Coarse-Grained Simulations of Peptide Nanoparticle Formation: Role of Local Structure and Nonbonded Interactions.
Alok JainChristoph GlobischSandeep VermaChristine PeterPublished in: Journal of chemical theory and computation (2019)
Biocompatible nanostructures play an important role in drug delivery and tissue engineering applications. Controlled growth of peptide-based nanoparticles with specific morphology needs an understanding of the role of the sequence and solvation properties. In a previous combined experimental-computational study, we identified factors that govern the formation of well-defined aggregates by self-assembled pentapeptides using single amino acid substitution ( Mishra , N. K. ; Jain , A. ; Peter , C. ; Verma , S. J. Phys. Chem. B 2017 , 121 , 8155 - 8161 ). The atomistic simulation study suggested a subtle interplay between various peptide properties like rigidity/flexibility, hydrogen bonding, partitioning of aromatic residues, and dimerization of peptides that determine the different morphologies, while the overall aggregation propensity was mostly determined by the composition of the methanol/water solvent mixture. The size of the simulated aggregates and the time scales were rather restricted due to the atomistic character of the study. Here, we present an extension to a coarse-grained representation that allows for much larger system sizes and longer time scales. To this end, we have optimized a MARTINI model so that it can deal with a system that relies on local structure formation. We combine information on local behavior from atomistic studies and apply supportive dihedral angles together with local adjustment of the bead types to find the right interplay of solvent and peptides. Finally, to mimic the dimers, an introduction of additional bonds between the monomers was necessary. By adding the modifications stepwise, we were able to disentangle the influences of the various contributions, like the rigidity/flexibility of the peptides, dimer formation, or nonbonded properties of the beads, on the overall aggregation propensity and morphology of the nanoparticles. The obtained models resemble the experimental and atomistic behavior and are able to provide mechanistic insight into peptide nanoparticle formation.

Dataset content ::
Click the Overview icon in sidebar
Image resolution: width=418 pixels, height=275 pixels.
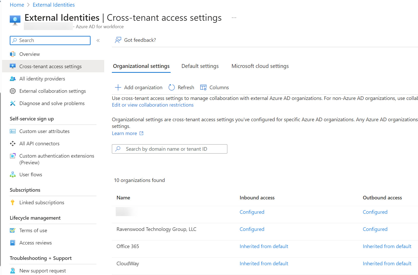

Set of tasks ::
- A) Answer the following from the abstract on peptide nanoparticle simulations:
(i) In which journal and year was the work published?
(ii) According to the earlier atomistic study, what mostly determined the overall aggregation propensity?
(iii) What was introduced to mimic the dimers?
- B) Quote the abstract on peptide nanoparticle simulations, starting at the words "Coarse-Grained Simulations of" and stopping after "and computation (2019)".

Numbered answers ::
- A)
(i) Journal of chemical theory and computation, 2019.
(ii) The composition of the methanol/water solvent mixture.
(iii) Additional bonds between the monomers.

- B)
Coarse-Grained Simulations of Peptide Nanoparticle Formation: Role of Local Structure and Nonbonded Interactions.
Alok JainChristoph GlobischSandeep VermaChristine PeterPublished in: Journal of chemical theory and computation (2019)